Invisible XML Case Studies

Steven Pemberton, CWI, Amsterdam

Steven Pemberton

Contents

Introduction

The tutorial is online at at cwi.nl/~steven/ixml/case-studies/

It is also designed for self-teaching, and these slides are online.

For self study, there are exercises, with answers at the back. We will not be doing the exercises today.

Please ask questions, and give feedback!

Implementations

You have a choice of zero-install implementations, all accessed via a browser.

Recap

rule: a, "b", c;
     "d", e, "f". {comment}

Terminals match a literal string:

Literals: "terminal" 'terminal' "don't" 'don''t'
Encoded: #fff

Character sets match a single character:

Inclusion: ["a"; "()+"; #fff; "A"-"Z"]
Exclusion: ~["a"; "()+"; #fff; "A"-"Z"]

Insertions match nothing, only appear in the output:

+"string" +#fff

Group : (a, "b", c; "d", e, "f")
Option: a?

Recap

Repetitions:

Zero or more: a*
One or more: a+
Zero or more with separator: a**b
One or more with separator: a++b

Serialisation markers:

- do not include in serialisation
^
do include in serialisation (default)
@
serialise nonterminal as attribute

New: Renaming

nmonth > month: digit, digit?.

Uses a different name on serialisation:

<date>
   <day>05</day>/
   <month>11</month>/
   <year>2025</year>
</date

Case study: IPv6

Traditionally, syntax descriptions are used to describe what is acceptable or correct, but are not particularly interested in presenting any particular structure.

On the other hand, with ixml it is principally the structure we are interested in, and to a lesser extent the correctness of the input (since in many cases we can assume that the input is already correct).

To this end we can talk about

Permissive

For instance, an IPv4 address is a 32 bit number represented by splitting it into 4 groups of 8 bits, each group represented by an (up to) 3 digit decimal number, such as

192.168.1.2

The most permissive description of this would be:

IPv4: n++".".
   n: d+.
   d: ["0"-"9"].

If we wanted to be somewhat stricter:

IPv4: d3, ".", d3, ".", d3, ".", d3.
  d3: d, (d, d?)?.
   d: ["0"-"9"].

If we know that the input is going to be correct, then this is fine; or we could check that the values are in range after serialisation.

Stricter

If we want to be yet stricter, then we can restrict the values of d3 to the range 0-255:

d3: d;                 {  0-  9}
    ["1"-"9"], d;      { 10- 99}
    "1", d, d;         {100-199}
    "2", ["0"-"4"], d; {200-249}
   "25", ["0"-"5"].    {250-255}

We can adopt a similar permissive/strict approach to dates like 31/12/2026, either accepting any range of digits

date: d, d, "/", d, d, "/", d, d, d, d.

or restricting the values suitably.

IPv6 address

This is a 128 bit number, represented in 8 groups of 16 bits, separated by colons.
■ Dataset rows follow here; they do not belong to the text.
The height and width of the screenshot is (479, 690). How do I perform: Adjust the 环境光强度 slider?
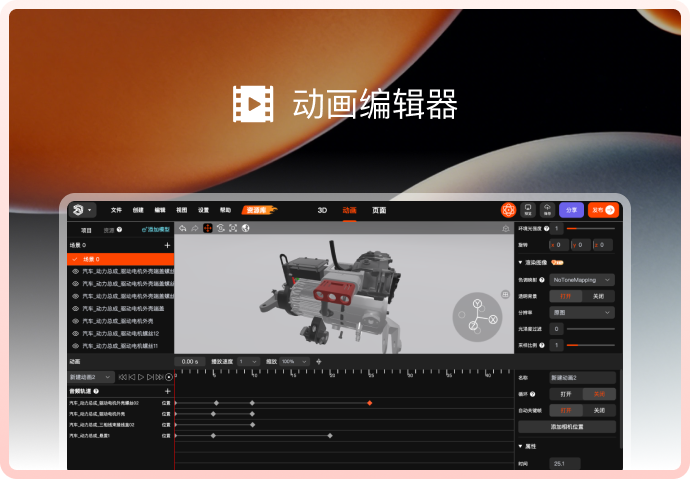[x=590, y=229]
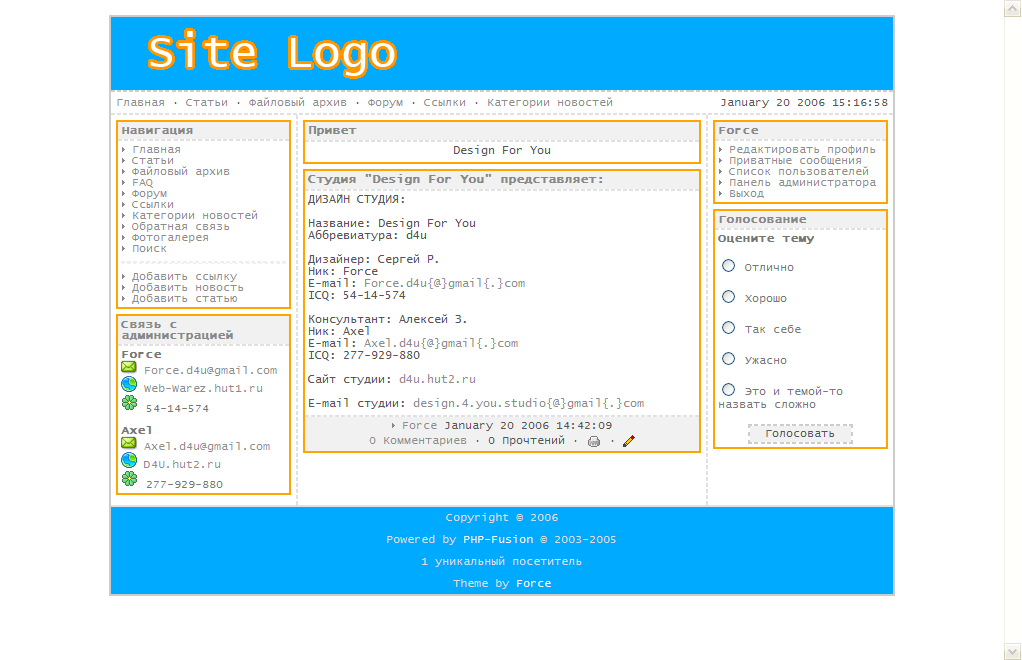The image size is (1022, 660).
Task: Click the globe icon beside D4U.hut2.ru
Action: (x=129, y=461)
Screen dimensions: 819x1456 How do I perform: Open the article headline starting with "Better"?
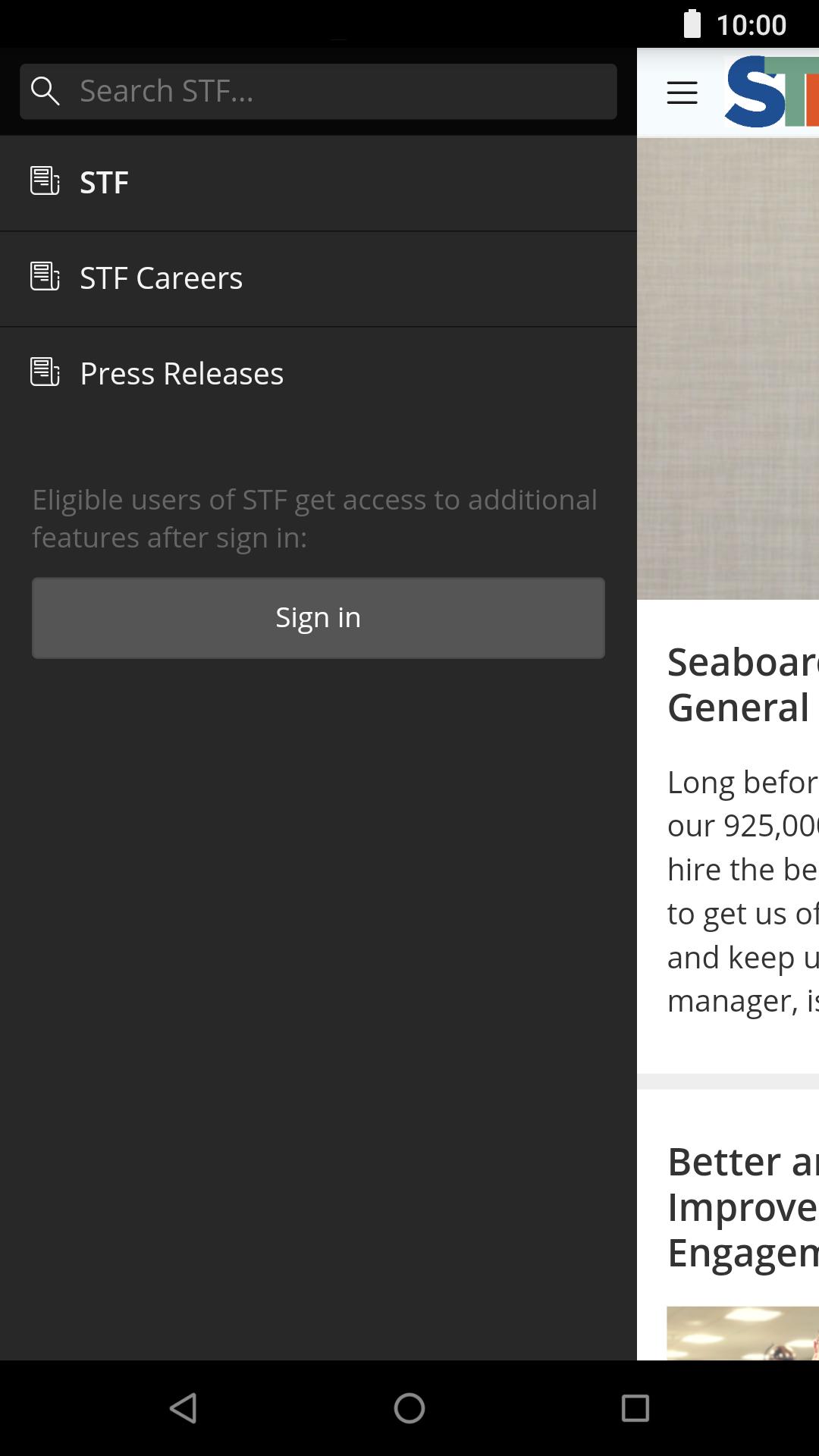coord(743,1207)
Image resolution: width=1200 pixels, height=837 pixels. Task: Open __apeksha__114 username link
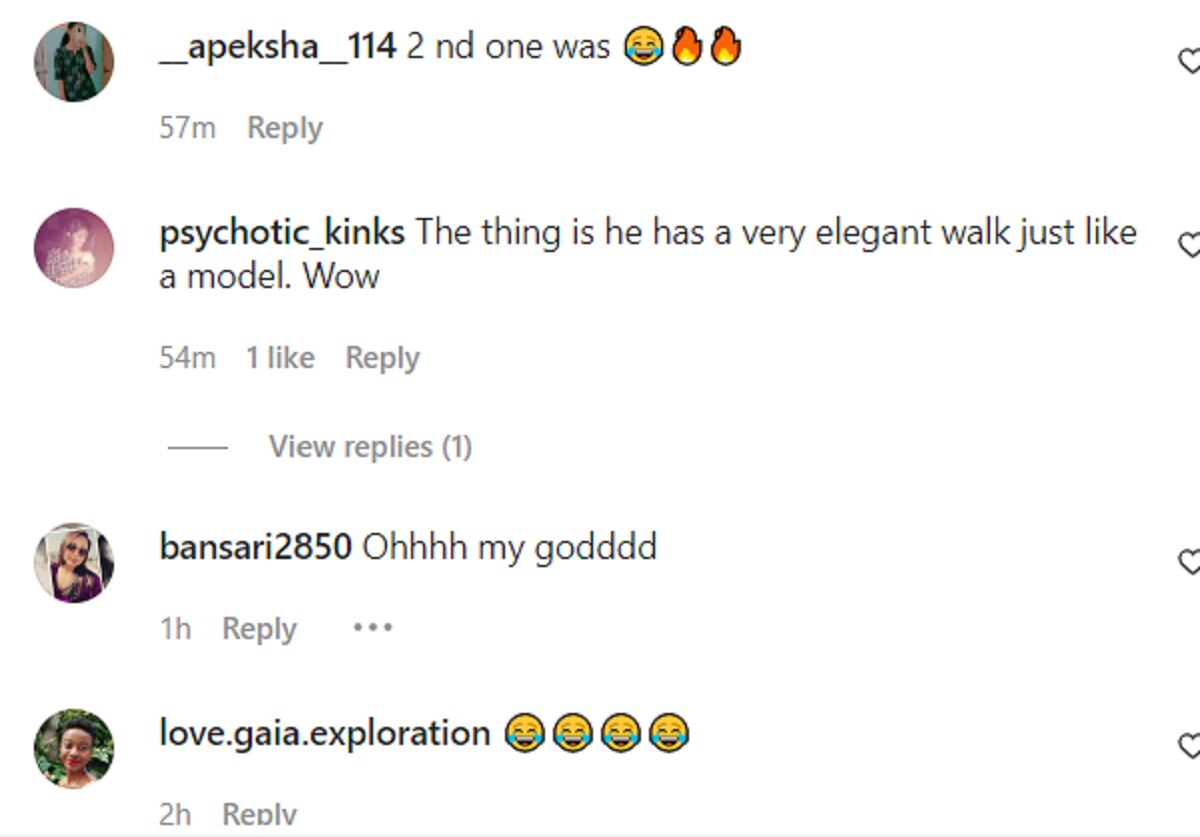click(278, 47)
Each group is represented by up to 4 hexadecimal digits. For instance:

2001:0db8:85a3:0000:0000:8a2e:0370:7334

This is easy in ixml. If we decide not to restrict it to 8 groups, we can say:

IPv6: h4++-":".
h4: h, h, h, h.
-h: ["0"-"9"; "a"-"f"; "A"-"F"].

Shortcuts

Leading zeros can be omitted, but at least one digit must remain:

2001:db8:85a3:0:0:8a2e:370:7334

So we define:

h4: h, (h, (h, h?)?)?.

The left-most longest string of zero values may be replaced by :: :

2001:db8:85a3::8a2e:370:7334

which we could represent with

IPv6: h4**-":", zeros, h4**-":".
zeros: -"::".

Advantage

The nice thing about doing it this way, is the semantic value of having an element representing the missing values, 2001:DB8::1 giving:

  <ipv6>
      <h4>2001</h4>
      <h4>DB8</h4>
      <zeros/>
      <h4>1</h4>
   </ipv6>

Case study: CSV

CSV, "Comma separated values", is a spreadsheet-derived data format, with no formal definition, but that is so often used, is worth having an ixml grammar for.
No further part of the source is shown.